693804 tn?1304724074
by smr08, Nov 25, 2009
Debbie, I'm so sorry that your still going through all of this. I know how terrible a loss is, i've had 3, an early loss, an ectopic which resulted in the loss of my tube, and the loss of my son at 5 months. After my ectopic I gave up, I knew I couldn't do it again, well a few months later I was pregnant and gave birth to a healthy baby boy. You need time to take care of you and to heal physically and mentally and in the end the choice will be yours.
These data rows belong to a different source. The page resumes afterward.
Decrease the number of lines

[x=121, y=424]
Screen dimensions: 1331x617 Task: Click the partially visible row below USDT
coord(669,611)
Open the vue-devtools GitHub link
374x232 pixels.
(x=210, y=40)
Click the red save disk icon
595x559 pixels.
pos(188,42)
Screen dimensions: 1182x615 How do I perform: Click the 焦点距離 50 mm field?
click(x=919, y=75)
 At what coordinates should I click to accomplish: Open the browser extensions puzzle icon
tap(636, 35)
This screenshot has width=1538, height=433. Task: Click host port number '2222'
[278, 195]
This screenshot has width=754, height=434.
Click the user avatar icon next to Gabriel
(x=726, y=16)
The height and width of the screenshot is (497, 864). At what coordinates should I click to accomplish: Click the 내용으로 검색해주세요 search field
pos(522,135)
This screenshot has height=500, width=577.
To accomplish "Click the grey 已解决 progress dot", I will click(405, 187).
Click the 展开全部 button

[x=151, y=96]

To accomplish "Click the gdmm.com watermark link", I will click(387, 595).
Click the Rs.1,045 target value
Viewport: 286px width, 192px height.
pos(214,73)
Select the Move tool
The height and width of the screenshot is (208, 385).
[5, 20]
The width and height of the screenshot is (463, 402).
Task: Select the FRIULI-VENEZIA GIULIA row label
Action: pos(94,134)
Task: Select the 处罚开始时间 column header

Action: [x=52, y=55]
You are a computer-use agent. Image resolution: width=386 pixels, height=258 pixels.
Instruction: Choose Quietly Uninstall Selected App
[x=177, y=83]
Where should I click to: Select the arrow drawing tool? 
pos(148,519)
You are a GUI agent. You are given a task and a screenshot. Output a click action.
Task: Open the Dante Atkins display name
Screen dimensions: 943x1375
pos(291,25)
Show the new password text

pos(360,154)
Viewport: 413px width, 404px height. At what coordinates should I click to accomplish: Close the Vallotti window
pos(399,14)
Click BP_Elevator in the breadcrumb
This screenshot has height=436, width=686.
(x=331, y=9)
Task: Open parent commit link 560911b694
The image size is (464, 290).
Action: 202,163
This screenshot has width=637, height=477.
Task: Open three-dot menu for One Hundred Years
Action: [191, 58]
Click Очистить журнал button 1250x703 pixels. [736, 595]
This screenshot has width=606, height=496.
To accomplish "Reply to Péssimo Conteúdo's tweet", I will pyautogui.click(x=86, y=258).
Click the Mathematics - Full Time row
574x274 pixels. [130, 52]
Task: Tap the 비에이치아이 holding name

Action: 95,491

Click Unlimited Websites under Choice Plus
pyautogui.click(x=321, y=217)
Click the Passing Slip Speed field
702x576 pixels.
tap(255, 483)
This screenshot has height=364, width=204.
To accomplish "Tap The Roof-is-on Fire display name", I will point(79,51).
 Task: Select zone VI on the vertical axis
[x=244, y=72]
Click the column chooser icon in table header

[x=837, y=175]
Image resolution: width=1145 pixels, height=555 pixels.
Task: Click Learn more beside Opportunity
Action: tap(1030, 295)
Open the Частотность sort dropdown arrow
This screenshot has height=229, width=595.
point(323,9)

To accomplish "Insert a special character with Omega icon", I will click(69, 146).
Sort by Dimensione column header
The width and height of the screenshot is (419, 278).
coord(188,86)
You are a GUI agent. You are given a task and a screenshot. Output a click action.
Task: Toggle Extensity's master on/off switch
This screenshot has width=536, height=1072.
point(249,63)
I hope you have a blessed Thanksgiving with your family, my thoughts and prayers are always with you. ((HUGS)) Lori

924332 tn?1284577518
by Princessa745, Nov 25, 2009
I'm so sorry  it hasn't happended and you are having to go thru this at this time!! I really hope it happens soon and is not to painful!! I hope you can enjoy your thanksgiving with your family and my prayers are with you!! ((hugs)) Rosie.

991222 tn?1333994333
by Steph_b, Nov 25, 2009
Debbie,  I am thinking of you.  I hope you are able to enjoy your thanksgiving and soon put this behind you. -Steph

773214 tn?1295138669
by DMarie919, Nov 26, 2009
Praying for you Debbie...I am sorry this is happening.  

901246 tn?1281113226
by joal, Nov 27, 2009
Words can not express how sorry I am. It must be so difficult, I can not even imagine what you are going through. I hope everything went ok yesterday and that you could enjoy Thanksgiving with your family.